There are no light bulbs – there might be lamps with tiny magic wisps floating in them, however. There are no power grids and no environmental pollution. Common magic is applied more practically, and items such as Concoctions, which are inexpensive and can cause great harm, become the equivalent of grenades and explosives for military or other use.
Calendar:
The yearly calendar of Eden has 12 months, each with 30 days. Holidays are usually celebrated on the first, fifteenth and thirtieth days, if any. Such symmetry is believed to be a sign of luck in Eden, given that the world itself can tend to be chaotic, and the fact that it could potentially be swept out from under the inhabitants at any time.
Day naming is not treated very specially – the standard is to refer to a day by its number of the week, for example, Firstday, Seconday, Thirday, Fourthday, and so on. Some nations have their own local standards carried over from local traditions, but these rarely matter as a whole in comparison to the universal standards.
The order of the months is as follows:
1st – Dawnmoon
2nd – Azuremoon
3rd – Feymoon
4th – Greenmoon
5th – Firemoon
6th – Spiritmoon
7th – Greymoon
8th – Songmoon
9th – Devilmoon
10th – Darkmoon
11th – Coldmoon
12th – Duskmoon
The 7th and 14th days of the month tend to be some kind of holidays.

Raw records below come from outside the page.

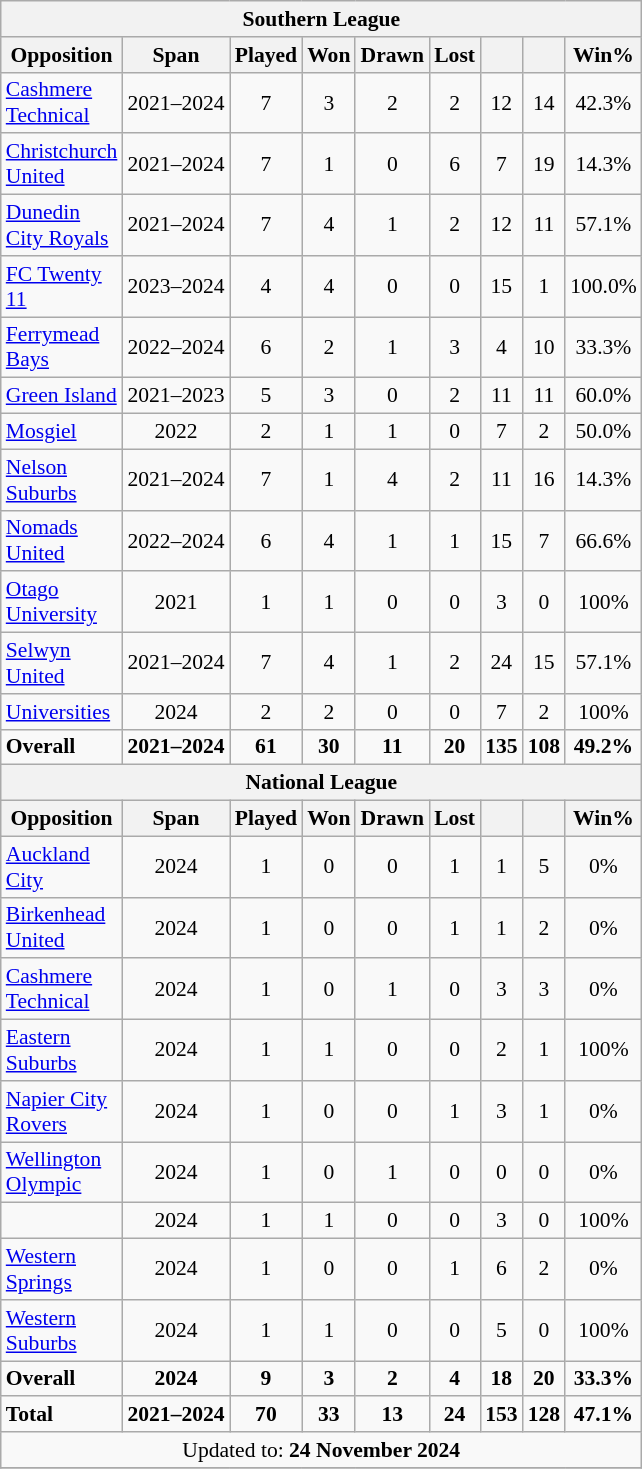
Wellington Olympic [62, 1172]
Otago University [62, 602]
Total [62, 1415]
16 [544, 480]
Dunedin City Royals [62, 226]
Ferrymead Bays [62, 348]
2023–2024 [176, 286]
33 [328, 1415]
30 [328, 747]
Napier City Rovers [62, 1112]
128 [544, 1415]
Selwyn United [62, 664]
Christchurch United [62, 164]
60.0% [604, 396]
FC Twenty 11 [62, 286]
National League [322, 783]
2021–2023 [176, 396]
70 [266, 1415]
Nelson Suburbs [62, 480]
2022 [176, 432]
153 [502, 1415]
Nomads United [62, 540]
Western Springs [62, 1270]
108 [544, 747]
Universities [62, 712]
Green Island [62, 396]
135 [502, 747]
49.2% [604, 747]
18 [502, 1379]
19 [544, 164]
100.0% [604, 286]
66.6% [604, 540]
2021 [176, 602]
Western Suburbs [62, 1330]
9 [266, 1379]
Southern League [322, 19]
Mosgiel [62, 432]
47.1% [604, 1415]
61 [266, 747]
14 [544, 102]
50.0% [604, 432]
42.3% [604, 102]
Auckland City [62, 866]
Birkenhead United [62, 928]
10 [544, 348]
Updated to: 24 November 2024 [322, 1450]
13 [392, 1415]
Eastern Suburbs [62, 1050]
Locate the cell with the specified text and output its (X, Y) center coordinate. 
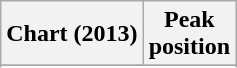
Peakposition (189, 34)
Chart (2013) (72, 34)
Extract the [X, Y] coordinate from the center of the cell holding the provided text.  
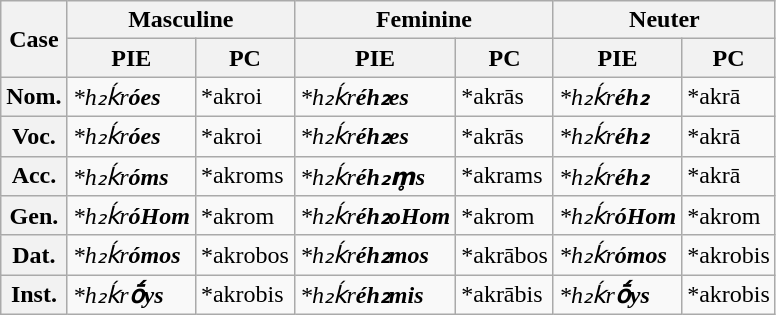
*h₂ḱréh₂oHom [374, 216]
Neuter [664, 20]
*akrābis [505, 295]
*akrobos [244, 255]
Acc. [34, 176]
Masculine [180, 20]
Feminine [424, 20]
Inst. [34, 295]
*akrams [505, 176]
*akroms [244, 176]
Gen. [34, 216]
Voc. [34, 136]
*h₂ḱréh₂mis [374, 295]
*h₂ḱróms [131, 176]
Dat. [34, 255]
Case [34, 39]
*h₂ḱréh₂m̥s [374, 176]
Nom. [34, 97]
*akrābos [505, 255]
*h₂ḱréh₂mos [374, 255]
Detect which cell encompasses the target text, then output its (X, Y) center coordinate. 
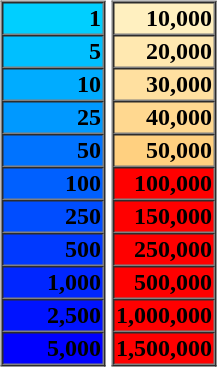
1,500,000 (164, 348)
40,000 (164, 118)
150,000 (164, 216)
250,000 (164, 250)
5 (53, 52)
10,000 (164, 18)
250 (53, 216)
1,000,000 (164, 316)
2,500 (53, 316)
50,000 (164, 150)
500 (53, 250)
10 (53, 84)
30,000 (164, 84)
25 (53, 118)
50 (53, 150)
5,000 (53, 348)
20,000 (164, 52)
100,000 (164, 184)
1 (53, 18)
1,000 (53, 282)
100 (53, 184)
500,000 (164, 282)
Determine the (X, Y) coordinate at the center of the cell enclosing the given text.  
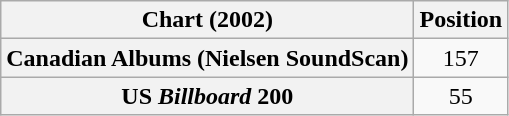
Position (461, 20)
157 (461, 58)
Canadian Albums (Nielsen SoundScan) (208, 58)
Chart (2002) (208, 20)
US Billboard 200 (208, 96)
55 (461, 96)
Scan for the cell matching the given text and deliver its [X, Y] coordinate at center. 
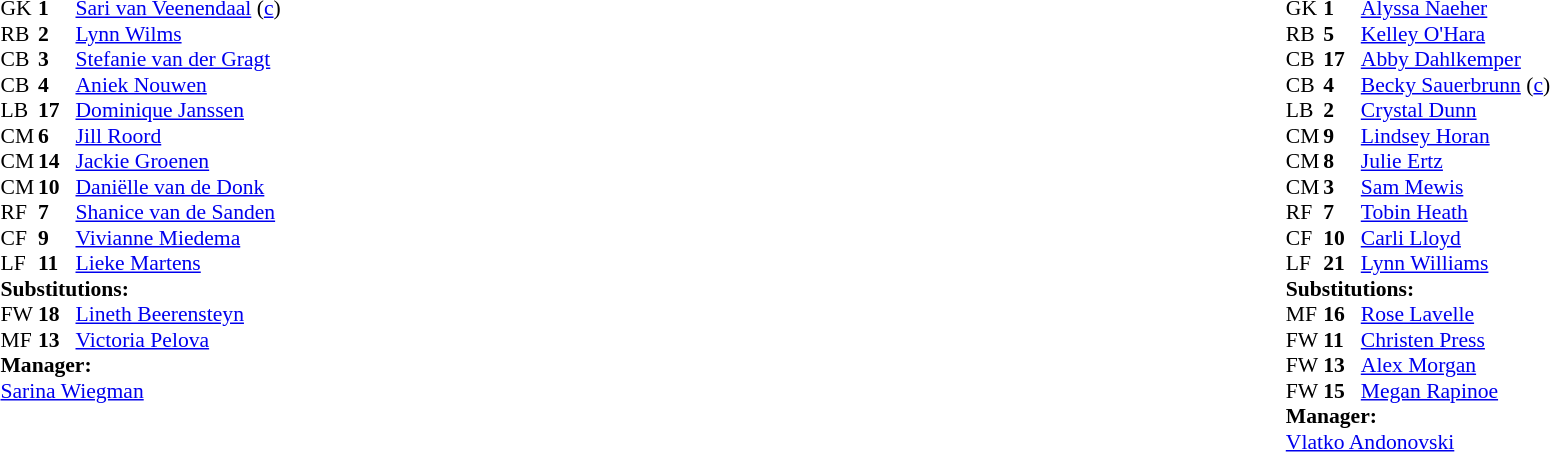
Tobin Heath [1456, 213]
Megan Rapinoe [1456, 391]
8 [1342, 161]
Aniek Nouwen [178, 85]
Lynn Wilms [178, 34]
Lindsey Horan [1456, 136]
Sam Mewis [1456, 187]
15 [1342, 391]
21 [1342, 263]
Lieke Martens [178, 263]
Dominique Janssen [178, 111]
Becky Sauerbrunn (c) [1456, 85]
Carli Lloyd [1456, 238]
Alex Morgan [1456, 365]
Lineth Beerensteyn [178, 315]
Victoria Pelova [178, 340]
Abby Dahlkemper [1456, 59]
5 [1342, 34]
Sarina Wiegman [140, 391]
Daniëlle van de Donk [178, 187]
14 [57, 161]
Julie Ertz [1456, 161]
Kelley O'Hara [1456, 34]
Vivianne Miedema [178, 238]
Christen Press [1456, 340]
Jackie Groenen [178, 161]
Stefanie van der Gragt [178, 59]
Rose Lavelle [1456, 315]
Jill Roord [178, 136]
Lynn Williams [1456, 263]
Shanice van de Sanden [178, 213]
18 [57, 315]
16 [1342, 315]
Crystal Dunn [1456, 111]
6 [57, 136]
Output the (x, y) coordinate of the center of the cell containing the given text.  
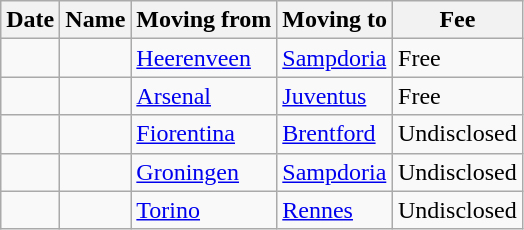
Groningen (204, 172)
Juventus (335, 96)
Name (96, 20)
Date (30, 20)
Fiorentina (204, 134)
Moving to (335, 20)
Moving from (204, 20)
Arsenal (204, 96)
Heerenveen (204, 58)
Torino (204, 210)
Rennes (335, 210)
Fee (458, 20)
Brentford (335, 134)
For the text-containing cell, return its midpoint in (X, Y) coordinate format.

The new year’s eve is a religious holiday but not celebrated. Rather it is a day of quiet contemplation and reverence. There are two gift-giving days, one in Firemoon and one in Duskmoon. The first is a lover’s holiday where people give their sweethearts a token of affection, whereas the second is a child’s holiday where the parents and elders hand the children rewards for their growth and good behavior during the year.